Higgs Branches in the Omega-background via the Category of Line Operators
Thomas Karabela, Wenjun Niu
TL;DR
The paper provides a categorical realization of the Omega-background quantization for the Higgs branch $M_H$ of a 3d ${\mathcal N}=4$ gauge theory by studying line operators in the B-twist. It shows that turning on the omega-background corresponds to passing to the $S^1$-invariant category of line defects, where the ribbon twist encodes the $S^1$-action and End of the unit object yields a deformation quantization of $\mathbb{C}[M_H]$, identified with quantum Hamiltonian reduction at a central character $J$. Using quadratic Koszul duality in a DG framework, the paper constructs an explicit model $\mathcal{CE}(\mathfrak{d}_{\mathfrak g,V},J)$ whose algebra structure gives the deformation quantization of $\mathbb{C}[\widehat{M}_H]$ and reproduces the quantum Hamiltonian reduction. This approach provides a rigorous, category-theoretic bridge between Omega-background quantization and Hamiltonian reduction, with potential extensions to quantizations of Poisson vertex algebras and Lagrangian subvarieties via line operators.
Abstract
The vacuum manifold $\mathcal{M}$ of a topological twist of a 3d $\mathcal{N}=4$ gauge theory is a hyper-Kähler variety; deformations and quantizations of $\mathcal{M}$ can be constructed in the framework of 3 dimensional topological quantum field theories.

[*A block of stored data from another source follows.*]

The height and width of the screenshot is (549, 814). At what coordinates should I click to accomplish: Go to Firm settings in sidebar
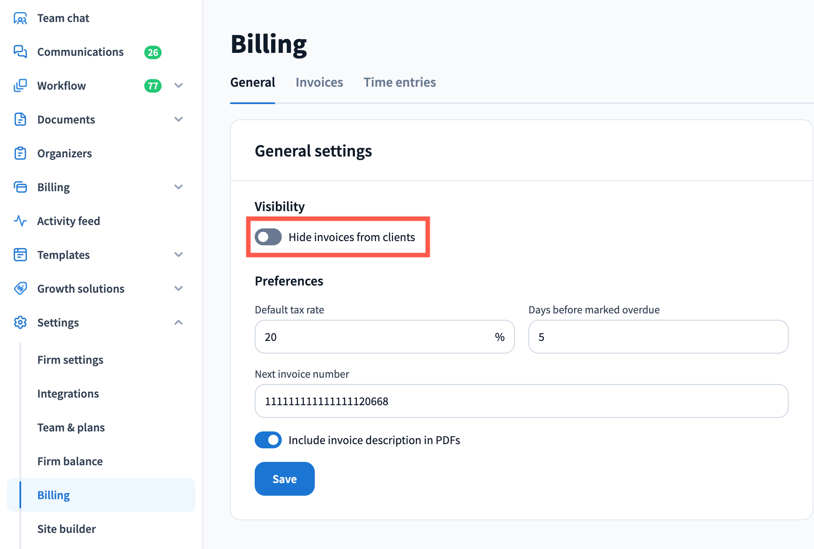point(70,360)
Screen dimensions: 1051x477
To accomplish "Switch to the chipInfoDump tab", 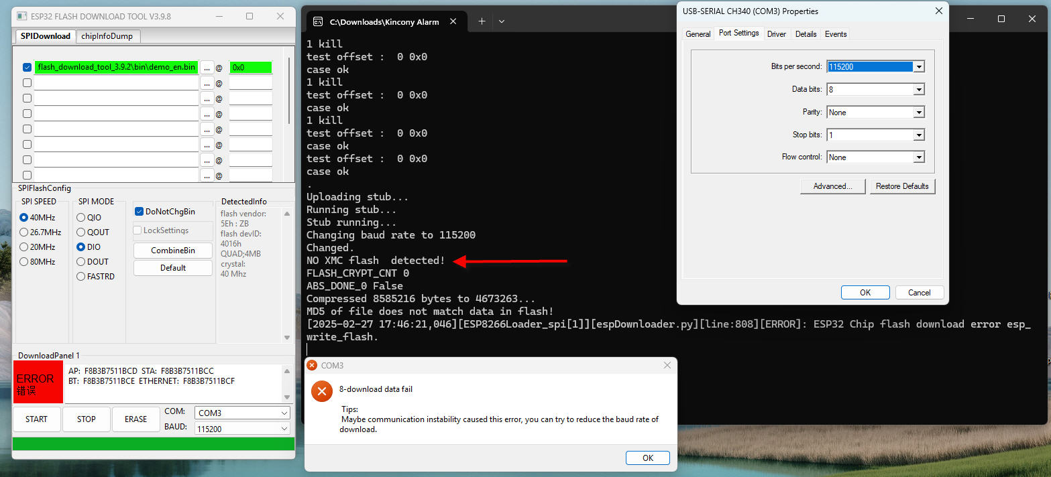I will [107, 36].
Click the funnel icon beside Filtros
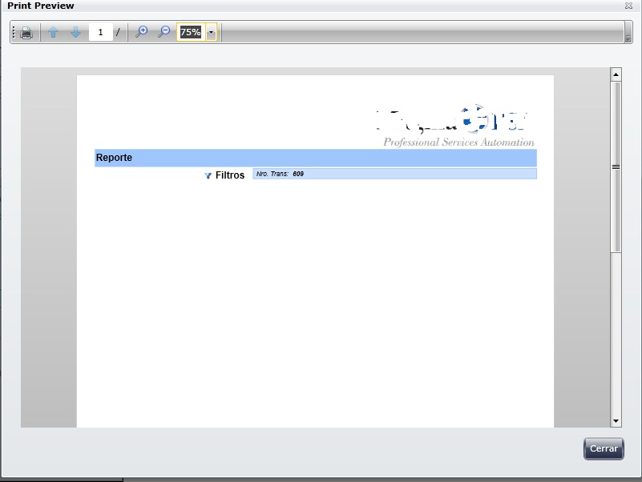This screenshot has width=642, height=482. [x=208, y=175]
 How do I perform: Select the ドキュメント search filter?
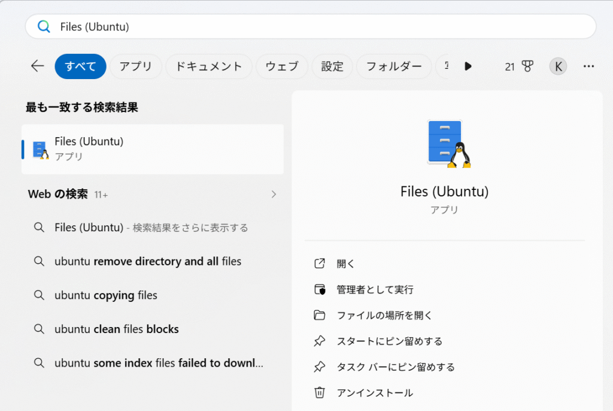209,67
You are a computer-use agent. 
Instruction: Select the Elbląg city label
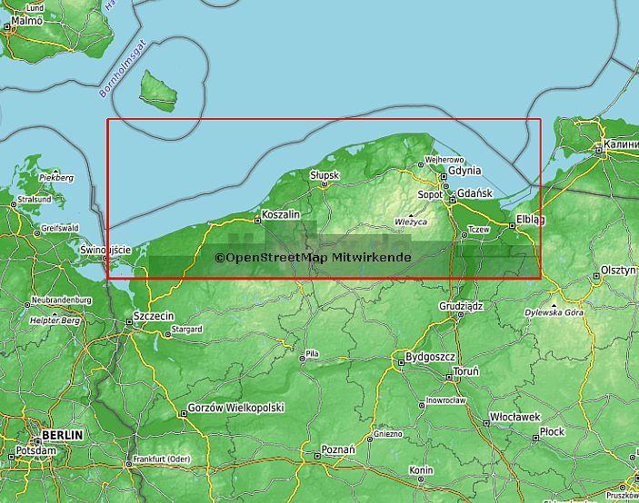(x=530, y=220)
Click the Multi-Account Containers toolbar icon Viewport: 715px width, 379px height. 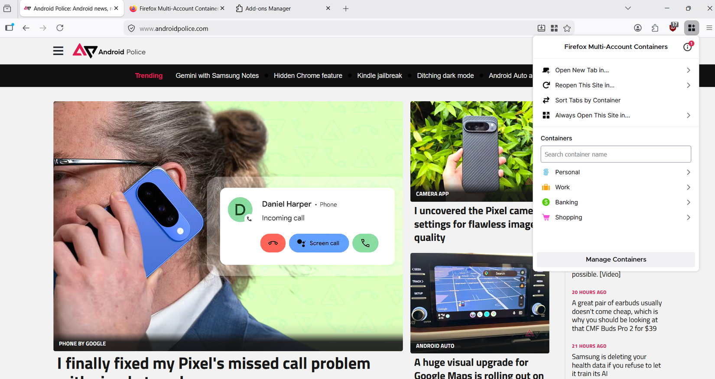click(691, 28)
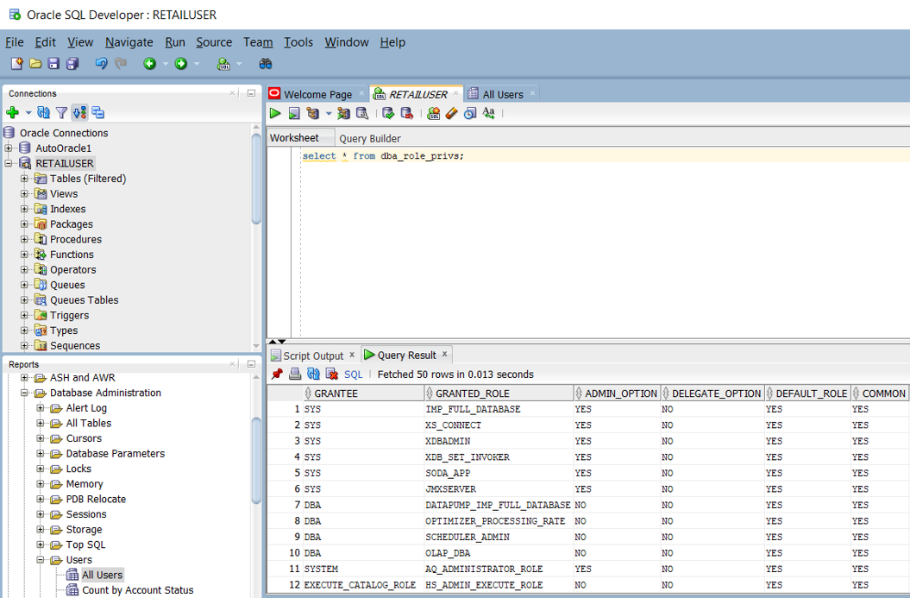Viewport: 910px width, 598px height.
Task: Pin the query result with pushpin icon
Action: tap(277, 375)
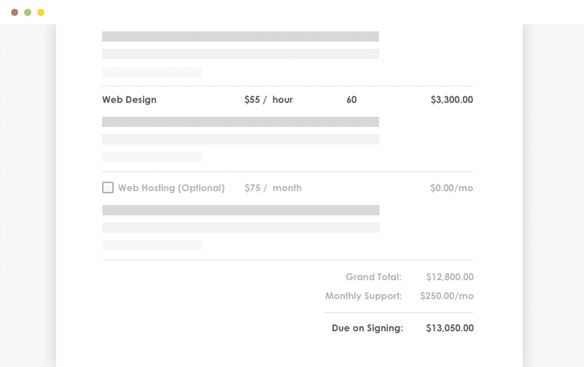This screenshot has width=584, height=367.
Task: Click the yellow window dot
Action: tap(41, 12)

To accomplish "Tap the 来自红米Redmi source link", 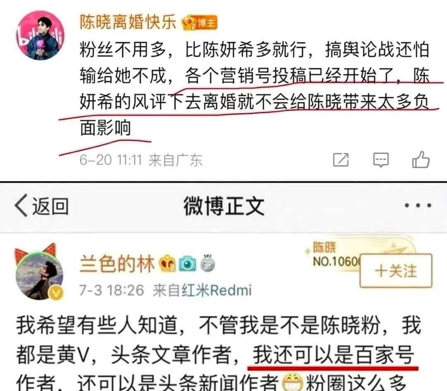I will coord(202,291).
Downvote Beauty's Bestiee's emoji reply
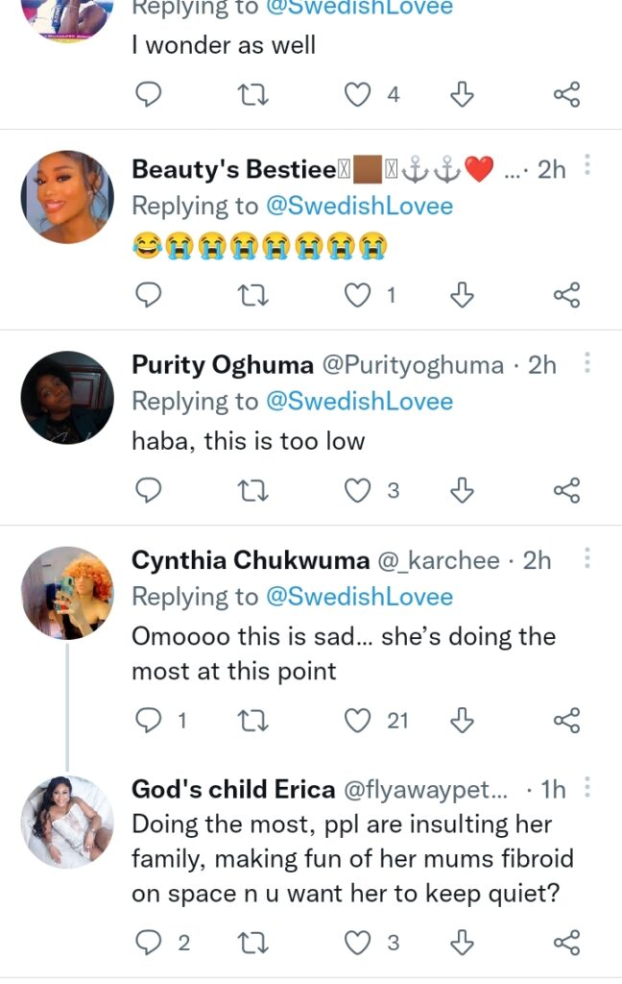This screenshot has height=984, width=622. click(x=463, y=295)
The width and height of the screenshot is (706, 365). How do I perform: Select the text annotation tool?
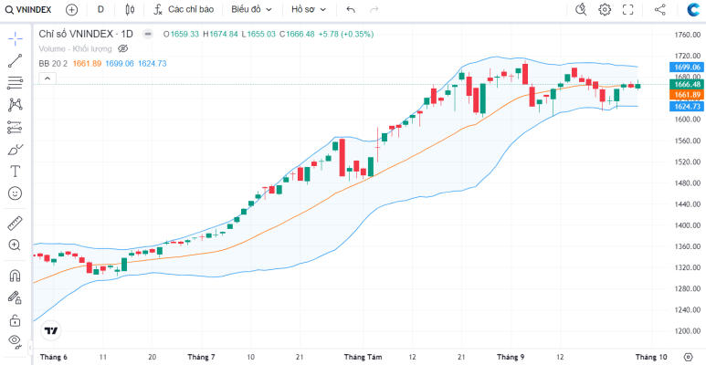(15, 172)
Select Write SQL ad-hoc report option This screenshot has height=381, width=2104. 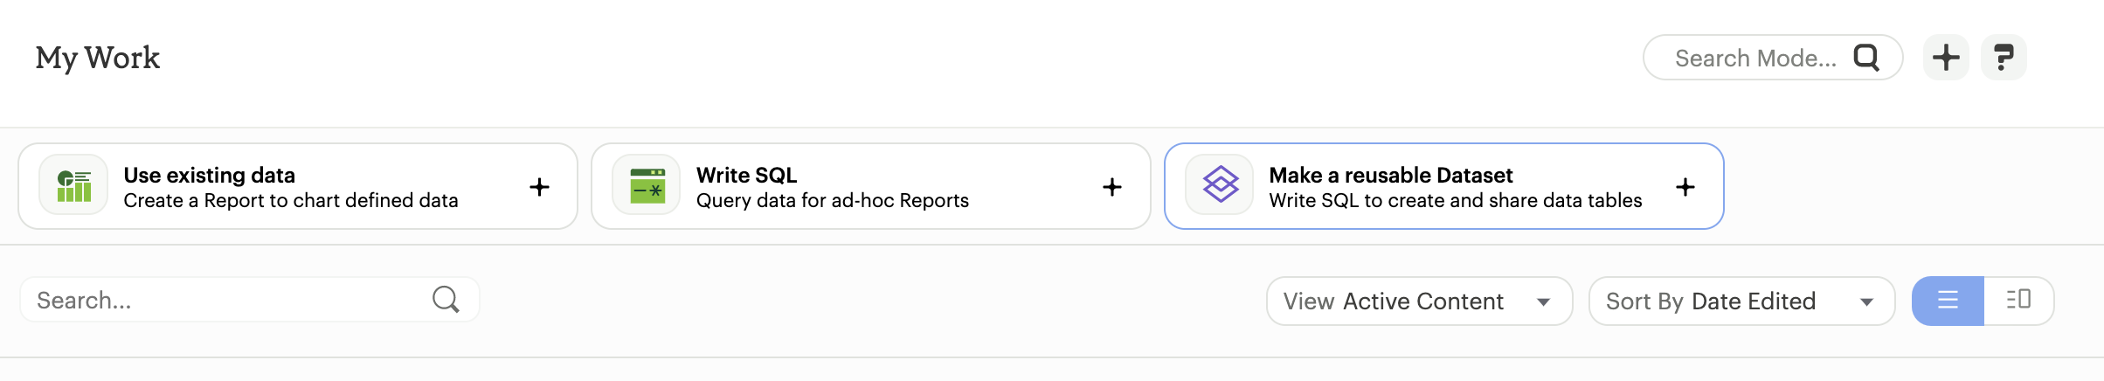coord(832,187)
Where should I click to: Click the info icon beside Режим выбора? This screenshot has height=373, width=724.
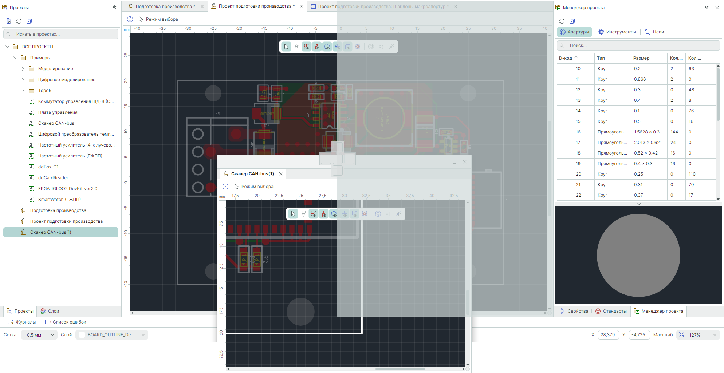130,19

In particular, based on physics arguments, turning on an omega-background results in the quantization of $\mathbb{C}[\mathcal{M}]$ as a Poisson algebra. In this paper, we implement this idea mathematically, in the context of the B-twist of 3d $\mathcal{N}=4$ gauge theories, namely for Higgs branches. Our strategy is to implement omega-background in the category of line operators via the choice of a ribbon twist, and obtain the quantum Hamiltonian reduction as derived endomorphisms in the equivariant category, the category where the ribbon twist acts trivially. We apply quadratic Koszul duality to perform this computation.